Now, of course we all expect marketing to be amoral, right? Marketing consultants aren't paid to be moral people, they're paid to ensure sales figures are good. Marketing is amoral in the purest sense: there is simply no way to connect moral responsibility to an imperative like that, right? But the problem is that they aren't doing this in a vacuum, they're doing this out in the world, making the world and changing the world.
Marketing happens in a world that we are each, all the time, creating. The world we live in is, at this point, primarily created by other people, in a very real and physical way. We build cities, cultivate cropland, build fences, renovate houses, etc. And atop that we build culture: write books, create images, use language. Indeed, this article is, in some small way, involved in the same endeavor.
And marketers are even more deeply involved in this than most of us. Their job, looked at a little sidelong, is to create a world in which more people know about and buy their products. The physical ramifications of this are obvious to anyone who has ever looked up at the billboards in Times Square. The cultural implications are harder to see, but perhaps more important. And because of this increased power they, unsurprisingly, ought to bear an increased responsibility, a responsibility which means that no matter how theoretically amoral their animating imperative, they must act morally in carrying it out.
The question remains, though: what exactly is immoral or even irresponsible about marketing campaigns like that of Dante's Inferno? It's all well and good to say that "we each are creating our world," but what exactly does that have to do with marketing?

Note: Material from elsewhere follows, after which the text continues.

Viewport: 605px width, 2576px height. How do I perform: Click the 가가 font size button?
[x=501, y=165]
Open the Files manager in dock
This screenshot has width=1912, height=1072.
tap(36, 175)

Three words: The Golem Effect. This is the cruel twin of the slightly better known Pygmalion Effect. These are two psychological phenomena relating to expectations: the Pymalion Effect refers to the fact that the greater the expectations placed upon people, the better they perform, while the Golem effect states that lower expectations lead to lower performance. These were both originally investigated and experimentally confirmed in schools. The Golem Effect, for instance, is one explanation for the math and science gender gap, or likewise, the continued racial divide in educational outcomes.
In any case, taken together these phenomena say one thing, and that clearly: expectations matter. Which returns us to marketing and morality. Marketing campaigns, successful or otherwise, impact the culture, and that culture's expectations.
[embed:http://www.youtube.com/watch?v=nKkPFDEiC6Q ]
To put it another way, when I said that we are each creating the world we live in, I was serious. Marketing campaigns like the ones I mentioned above are creating a world in which people think that's how marketing works. They're creating a world in which people think that's what gamer's buy and more importantly, where they think that's why gamer's buy. Each sale Dead Space 2 made was in some small, and individually insignificant way, telling the world that the people who play it are juveniles who enjoy offending their mothers'.
To disagree by saying that no one actively drew that conclusion, aside from being of questionable truthfulness, misses the point. These cultural expectations are in the air we breathe, they are barely conscious. To point to an obvious example: it's not as though people just woke up one morning and decided that teenagers are irresponsible and angsty, or that hipsters are suddenly their own demographic. These are constructions in the subconscious of the culture slowly built by millions of minor actions and interactions. By the same token, the expectations (and certainly the changes in behavior they cause) of the Golem and Pygmalion Effects are often not conscious: teachers do not, as a rule, intentionally bias their behavior towards certain students.
Ultimately, the point is not that all marketing is evil, or anything like that. Although I may have been slightly polemical here, that's not the point I'm trying to make. Rather, the point is that this particular kind of marketing not only shouldn't be effective, but shouldn't exist in the first place and that the companies that create it are, knowlingly or not, ignoring a moral responsibility.